:: ENTRIES SUPPLIED
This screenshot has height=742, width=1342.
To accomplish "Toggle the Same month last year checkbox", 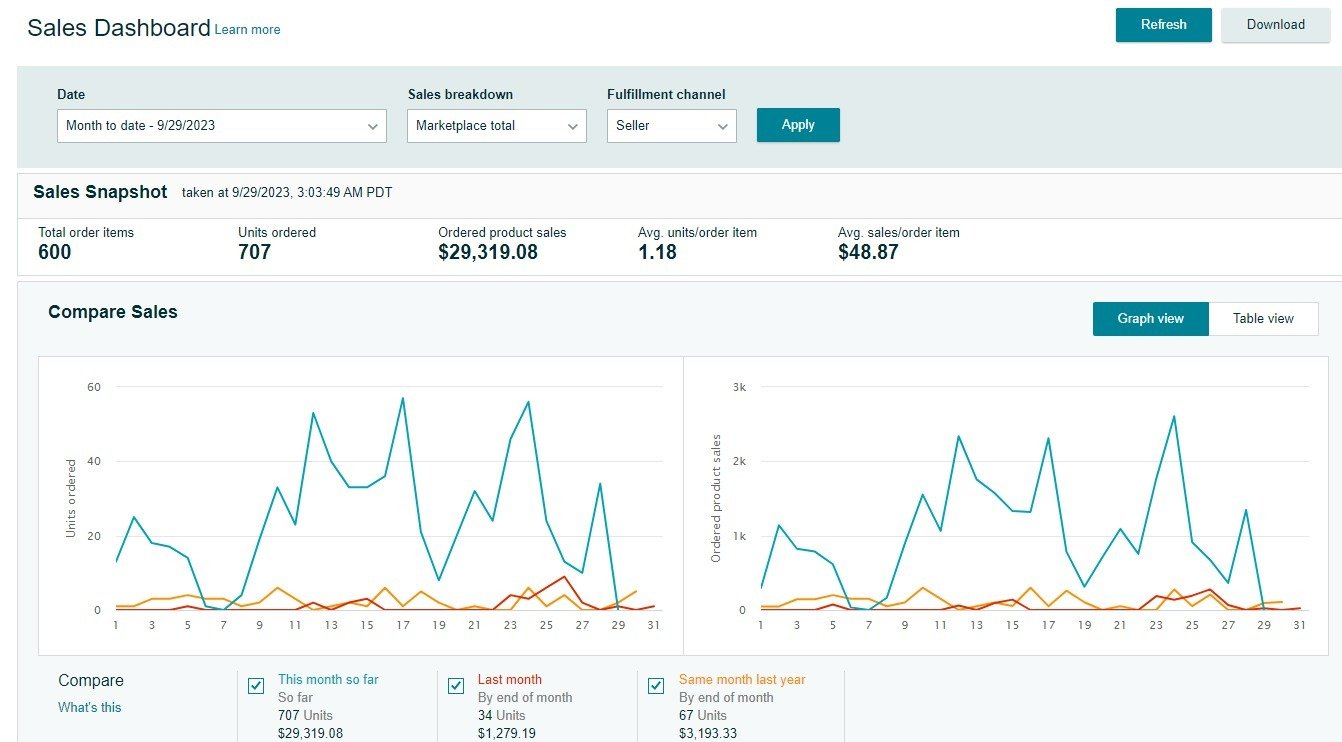I will tap(656, 685).
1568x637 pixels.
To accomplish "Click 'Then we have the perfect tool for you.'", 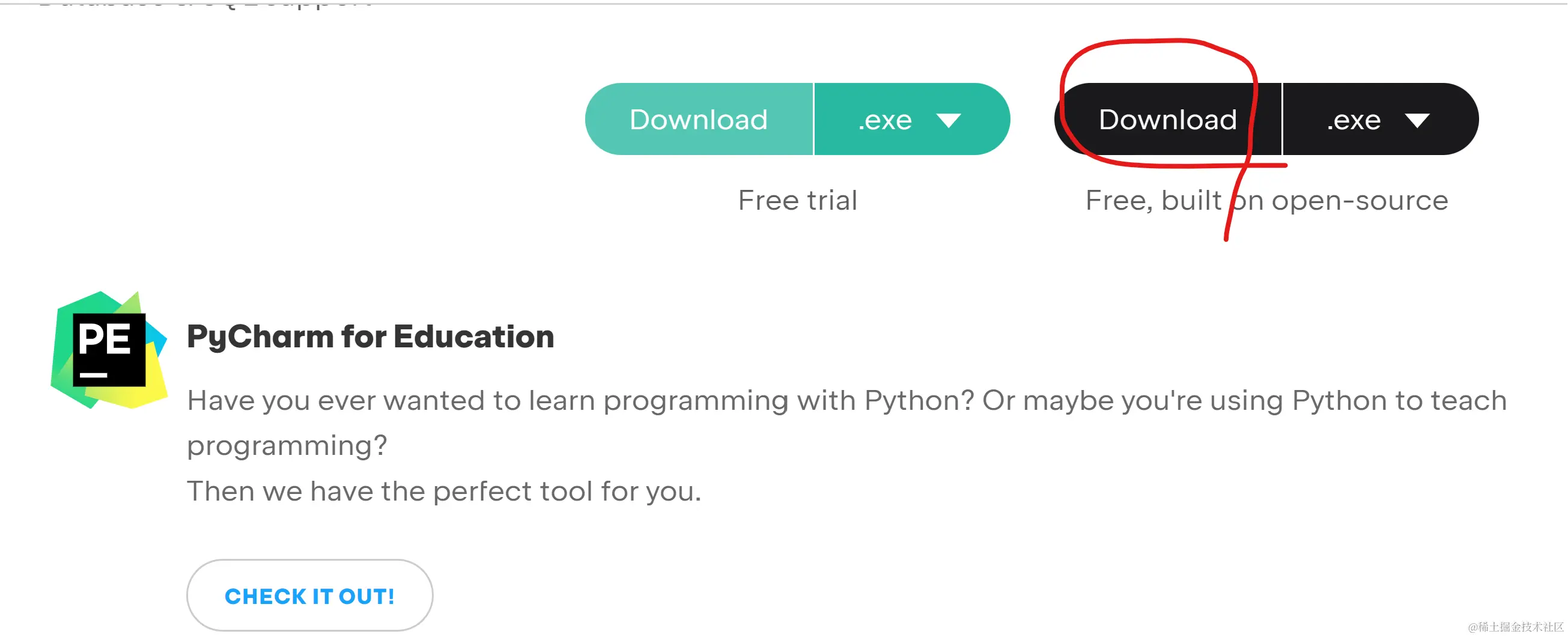I will (444, 491).
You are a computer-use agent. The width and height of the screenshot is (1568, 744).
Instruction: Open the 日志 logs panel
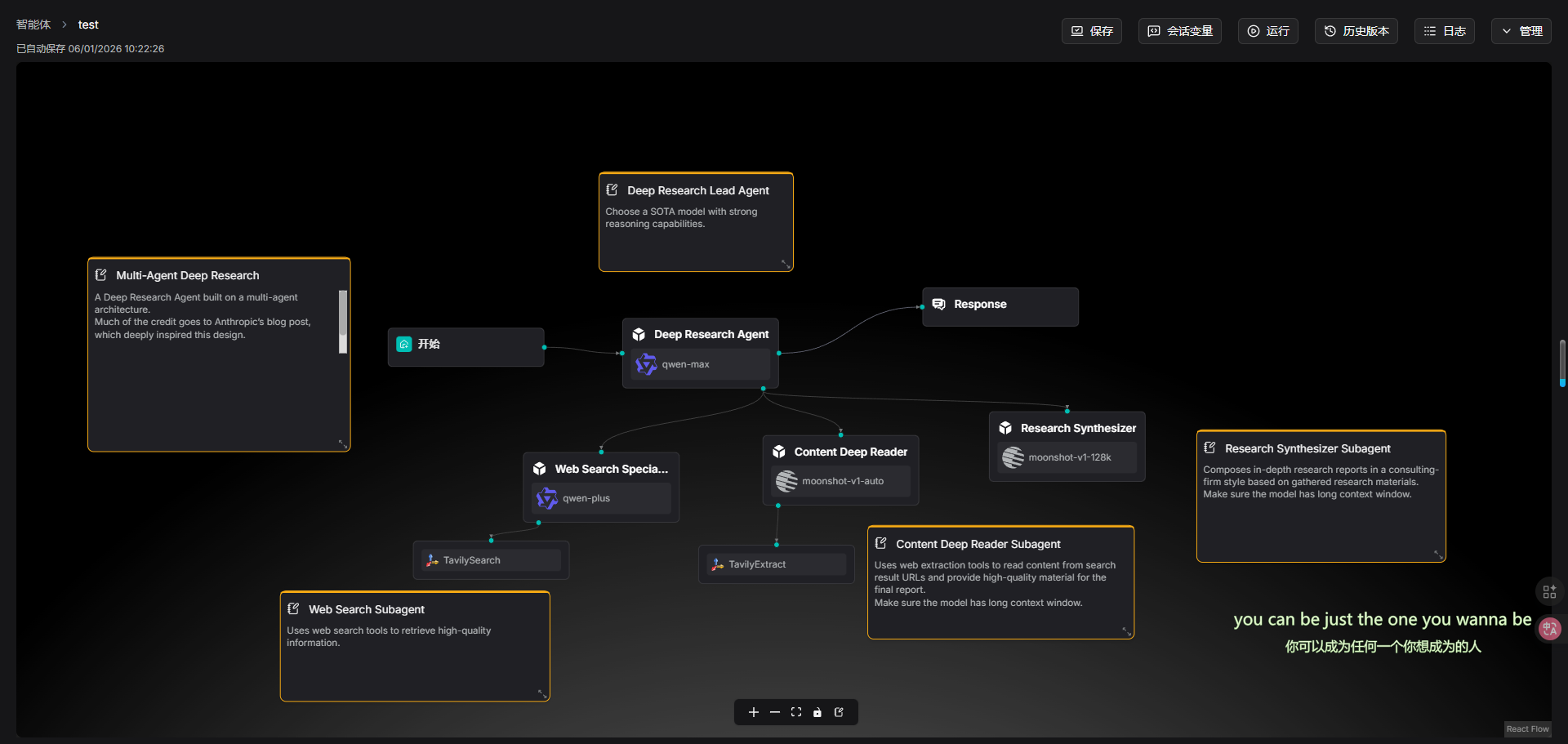tap(1444, 31)
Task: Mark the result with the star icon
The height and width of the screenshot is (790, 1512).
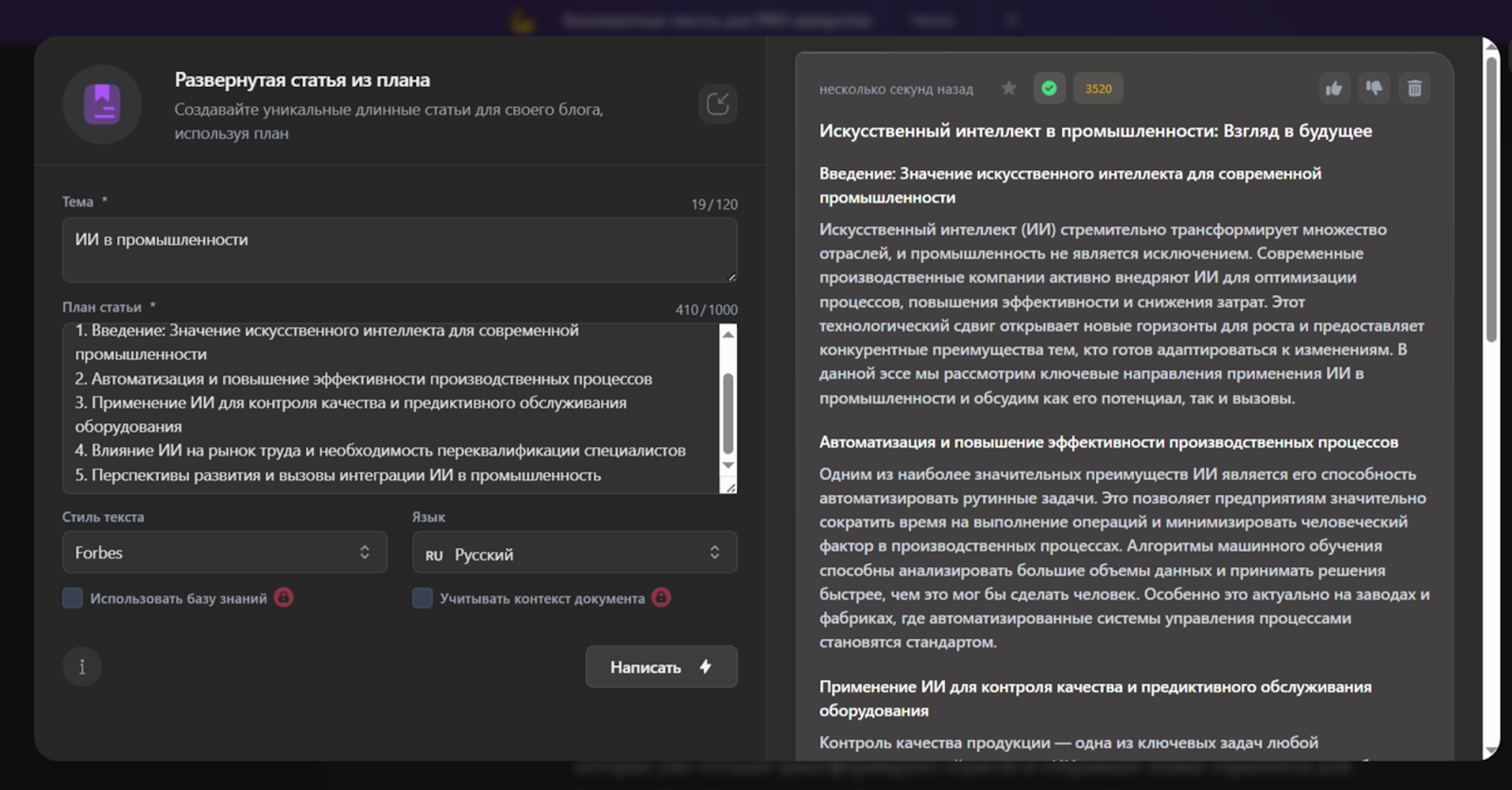Action: [x=1008, y=89]
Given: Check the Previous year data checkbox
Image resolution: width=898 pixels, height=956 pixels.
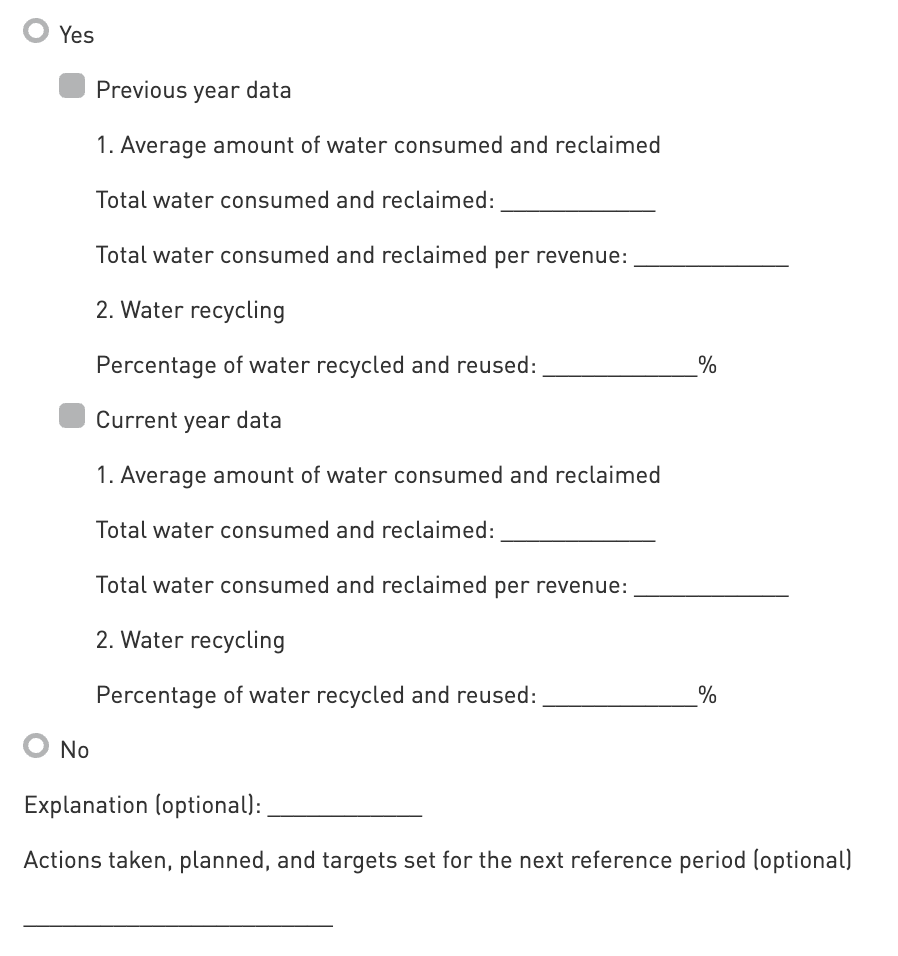Looking at the screenshot, I should (x=71, y=86).
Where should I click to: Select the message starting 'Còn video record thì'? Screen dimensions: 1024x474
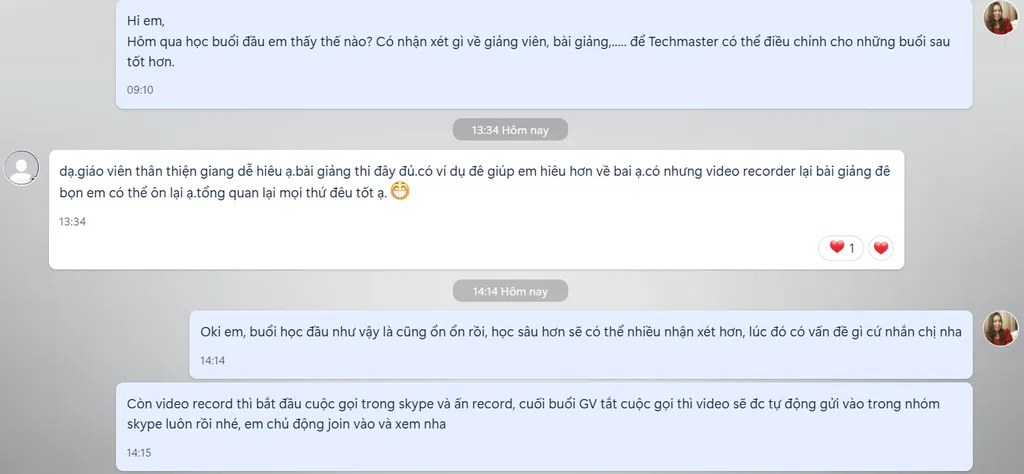pos(544,427)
::::
EXERCISE BRIEF
Return exactly the lines from the line with "Task: Mark the result with the star icon" through the last line of the data above, both included; pictures do not go in the answer.

RESPONSE
Task: Mark the result with the star icon
The height and width of the screenshot is (790, 1512).
Action: [x=1008, y=89]
Given: Check the Previous year data checkbox
Image resolution: width=898 pixels, height=956 pixels.
Looking at the screenshot, I should (x=71, y=86).
Where should I click to: Select the message starting 'Còn video record thì'? Screen dimensions: 1024x474
pos(544,427)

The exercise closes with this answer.